German Interior Minister Horst Seehofer presented on Tuesday his “Migration Masterplan”, insisting on a tougher border and migration-control policy, one at odds with the open-doors policy of Chancellor Angela Merkel, news wires reported.

The main goals of the 63-point “migration master plan” include the quick deportation of people living in Germany whose asylum applications have been rejected, who already registered for asylum in another European country or who have a criminal record, Seehofer told reporters in Berlin. The new plan envisions placing all asylum-seekers in big centres to have their applications processed there. Asylum-seekers currently are mostly distributed to small asylum homes across the country, though some states have already introduced centres where hundreds of applicants need to stay for months while awaiting decisions.

Seehofer and Merkel already clashed on the proposal asylum applicants who previously registered in another EU country to be taken directly back to where they first entered the EU, primarily Greece and Italy. Merkel insisted that Germany shouldn’t act unilaterally by sending back asylum seekers to other European countries that would then have to bear the biggest burden of the influx.
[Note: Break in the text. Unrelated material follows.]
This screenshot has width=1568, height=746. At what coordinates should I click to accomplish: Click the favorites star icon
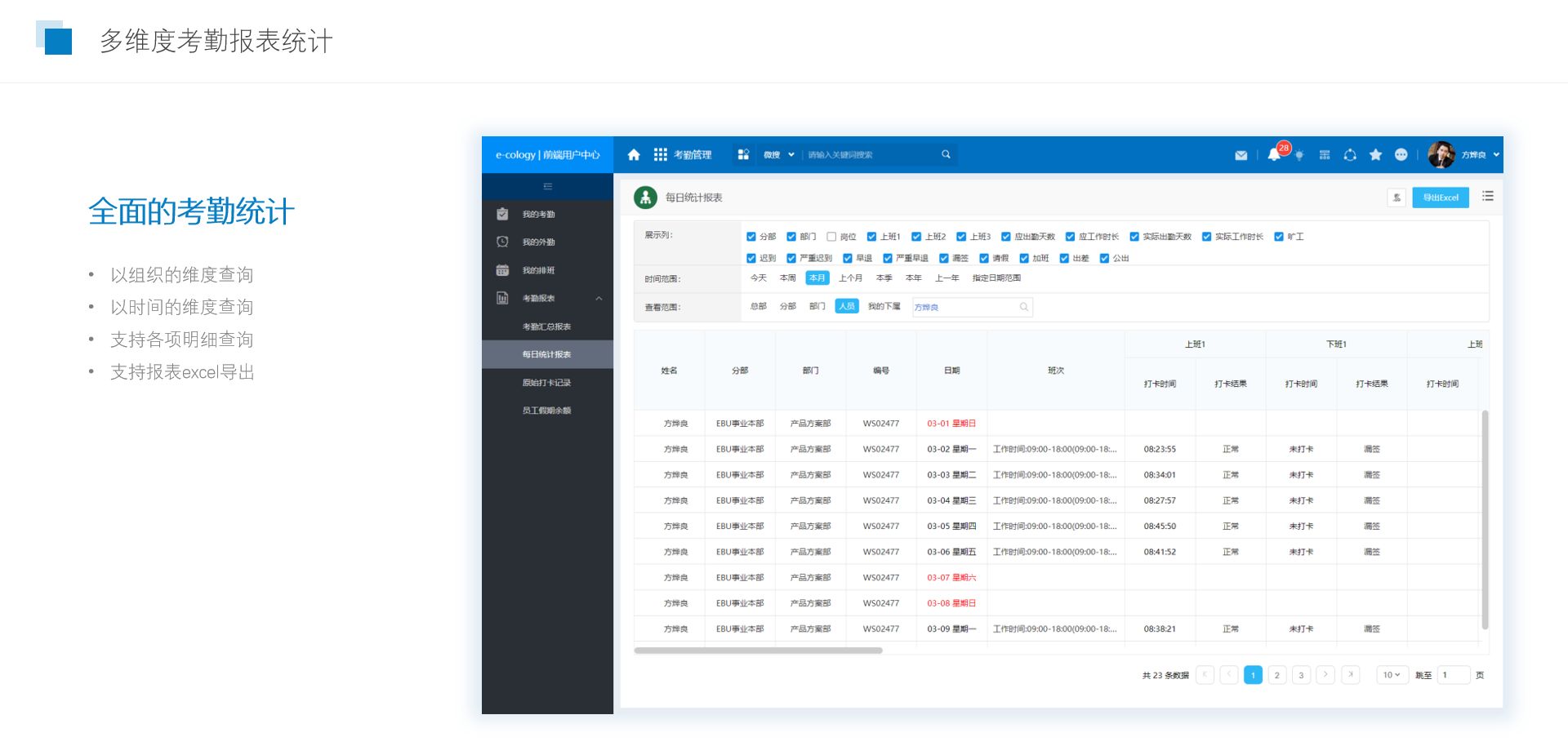1375,155
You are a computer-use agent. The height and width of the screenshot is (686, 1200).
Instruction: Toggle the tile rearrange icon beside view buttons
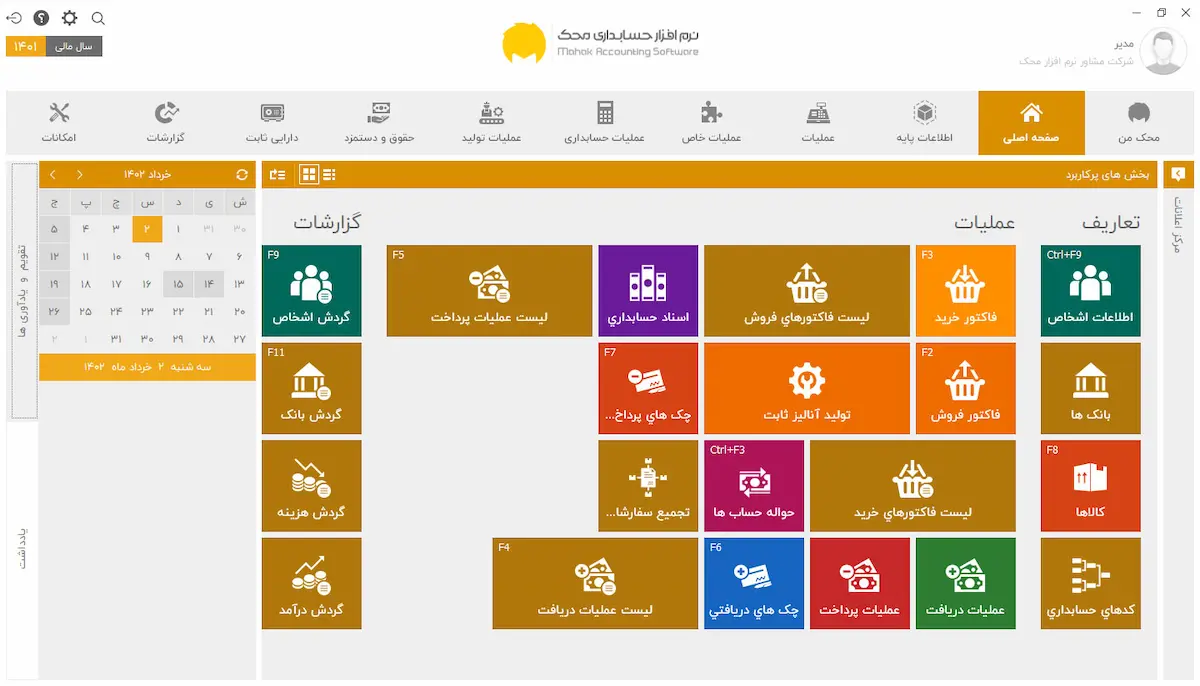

The controversy ended last week with a compromise in which Germany will have to make agreements with affected countries before sending back asylum seekers there.

Unveiling the package to the media, Seehofer said with satisfaction on Tuesday that 69 Afghans had been deported on his 69th birthday. By staking out a hard line, he is trying to bolster his Bavarian Christian Social Union (CSU) in October’s regional elections, where it faces a stiff challenge from the far right, observers noted.